Вот и сейчас режиссер находился в этом странном состоянии парализованной мощи – он чувствовал в себе настоящий ураган, способный проламывать стены, но не понимал, зачем ему нужен этот дремлющий шквал уставшей энергии. В молодости его внутреннее «Я» вело себя более сложно и неоднозначно – творческая нервность и эмоциональное сгущение стихийно вырывались на свободу – это специфическое «Я» нередко толкало Михаила на высказывания и поступки, противоречащие его принципам и убеждениям: в те годы, в порыве какого-то экстравертного безрассудства, он мог высмеять собственные святыни или обидеть дорогого ему человека, мог выставляться и бить себя в грудь, чтобы произвести впечатление и понравиться окружающим, притом, что по природе своей был достаточно скромным человеком и до отвращения не переносил подобное в других. С возрастом Михаил пообтесался, стал более сдержанным, но по факту не изменился – просто научился тщательнее контролировать внутренние потоки, да и творческой нервности в нем больше не было – как-то опало все, обмякло, стало прозрачным и водянистым.

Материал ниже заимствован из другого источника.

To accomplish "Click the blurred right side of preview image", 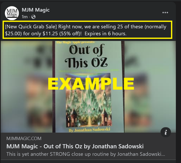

Взял стакан с текилой, повернулся к залу, пробежался глазами по столикам. Знакомых, к своему удовольствию, не увидел; сегодня было особенно тоскливо, и даже одна только мысль о дружелюбной болтовне казалась невыносимой. Здесь всегда собиралось много его друзей, действительно замечательных, интересных людей – каждый из них мог выслушать о наболевшем и искренне поддержать, мог развеселить, но режиссеру не хотелось делиться своей ношей, вываливать ее наружу – Михаил держал ее в себе, может быть, бессознательно и интуитивно, подавлял в себе, как отрыжку. Да и о чем, собственно, рассказывать друзьям? Дело вовсе не в разводе, не в сложных отношениях с дочерью и не в том, что он перестал гореть некогда любимой творческой работой – в нем просто что-то надломилось, во всем его отношении к жизни, а как это можно внятно объяснить даже самому близкому другу, если сам себя едва понимаешь? Дивиль наперед знал все, что ему могут посоветовать самые задушевные советчики, – тошнотворные избитости и банальщину.